GREENBELT, MD — For the first time since he was unlawfully deported to El Salvador in March, Kilmar Abrego Garcia appeared in person this afternoon in front of U.S. District Judge Paula Xinis of Maryland. He is no longer detained by El Salvador, the Justice Department, or Immigration and Customs Enforcement. But as his lawyer pointed out he remains in a “literal double bind,” with a bracelet on one ankle from his criminal case in Tennessee and an ICE bracelet on the other ankle from his immigration case in Maryland.
Xinis is in a bind, too. Congress has largely taken jurisdiction over immigration cases away from federal courts. So after Xinis ordered Abrego Garcia’s release from ICE custody 11 days ago, the administration — in a Kafkaesque way — essentially restarted his immigration case. There is only so much Xinis can do in the narrow context of Abrego Garcia’s immigration case.
To underscore the point, Xinis was very careful not to overstep in court today — twice stating, “I’m not sticking my nose it” — as she delicately asked about the next steps in the parallel immigration case to get her bearings. Abrego Garcia’s attorneys are very mindful of the limits of Xinis’ authority, too, and didn’t force the issue.
Still, Xinis wasn’t willing to wash her hands of the case entirely. Her rationale was practical: Abrego Garcia was deported to El Salvador without lawful authority, and he was held in ICE custody without lawful authority. So she wants to see the government’s purported lawful authority for any future detention of him: Will it seek to detain Abrego Garcia again? Will it try to remove him to a third country? Will it finally allow him to be deported to Costa Rica, where he’s willing to go right now today?
The upshot of the hearing is that she will give the government until Friday to tell her its plans for him and the lawful basis for those plans. “If you’re going to take future action, then tell me what it is,” Xinis told the administration’s lawyers. “Just give it to me.”
Beyond Abrego Garcia’s own fate, this case remains a structural constitutional clash between the executive and judicial branches. The looming question is what consequences, if any, Xinis will impose on the administration for its conduct in defying her orders in the Abrego Garcia cases. We remain weeks or more likely months away from that reckoning.
Xinis was ticked off today about two new infractions by the government. In ICE’s own order releasing Abrego Garcia, his case officer indicated there was a final order of removal for Abrego Garcia, which is the opposite of what Xinis had ruled when ordering his release.
Who told the officer to do this? she asked. When the DOJ lawyers said the case officer was simply doing his best to release Abrego Garcia under the court’s tight deadline, Xinis wasn’t buying it, noting sarcastically that the high-profile case was just “hiding under a mushroom.”
“No one thought to give this order some consideration?” Xinis asked. “That’s a hard pill to swallow.”

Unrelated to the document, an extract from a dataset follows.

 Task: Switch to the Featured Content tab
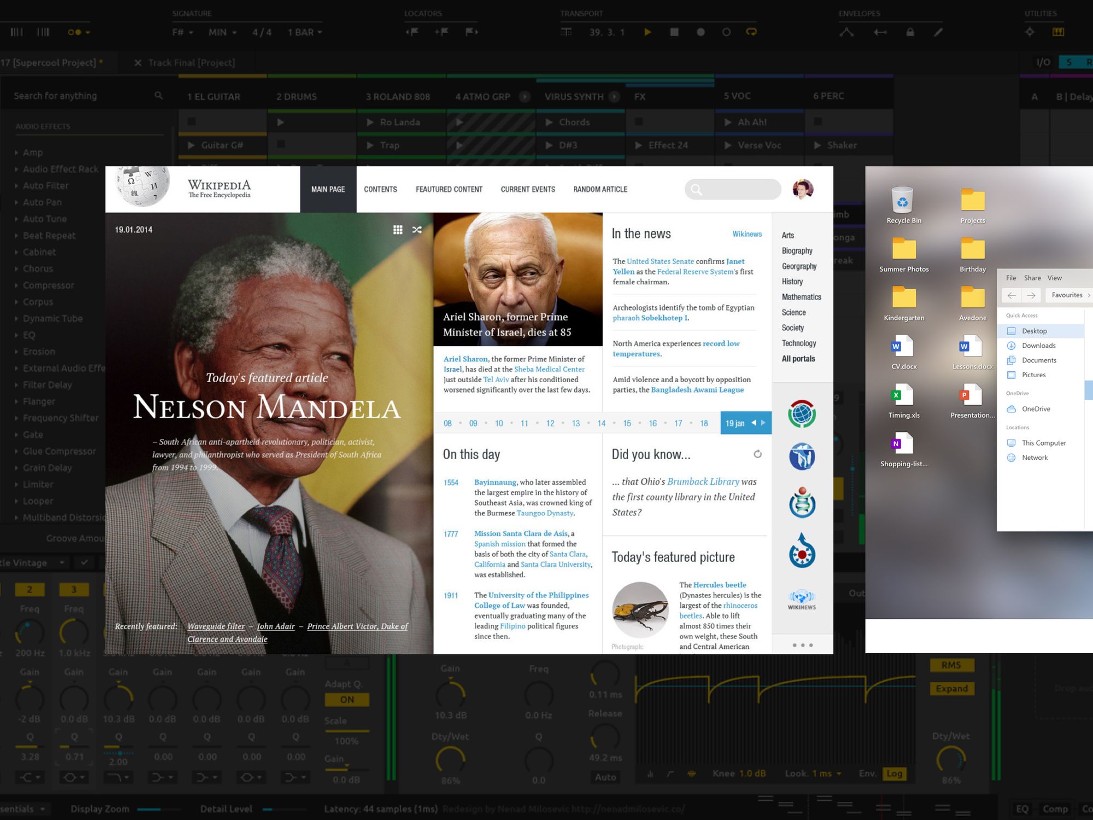coord(449,189)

She was even more incensed over a recent DOJ filing in the case that asserted she had issued her most recent temporary restraining order in the case ex parte, which in this context meant without notice to the government. The career DOJ lawyer in attendance agreed that the filing was incorrect.
“I’m growing beyond impatient with this happening. So you’ve admitted in open court it’s wrong,” Xinis admonished, adding, “I want to know who wrote that, and I want to know what all four lawyers who signed it were thinking.”
Xinis wasn’t done.
“Make sure it’s factually accurate because it’s getting to the point that we’re going to have a very long hearing in Abrego I,” Xinis said, in an apparent allusion to the contempt of court inquiry still pending in the original Abrego Garcia case, where the administration repeatedly flouted her orders, including the one to facilitate his return from El Salvador.
It was the only time today that the specter of contempt of court was explicitly raised.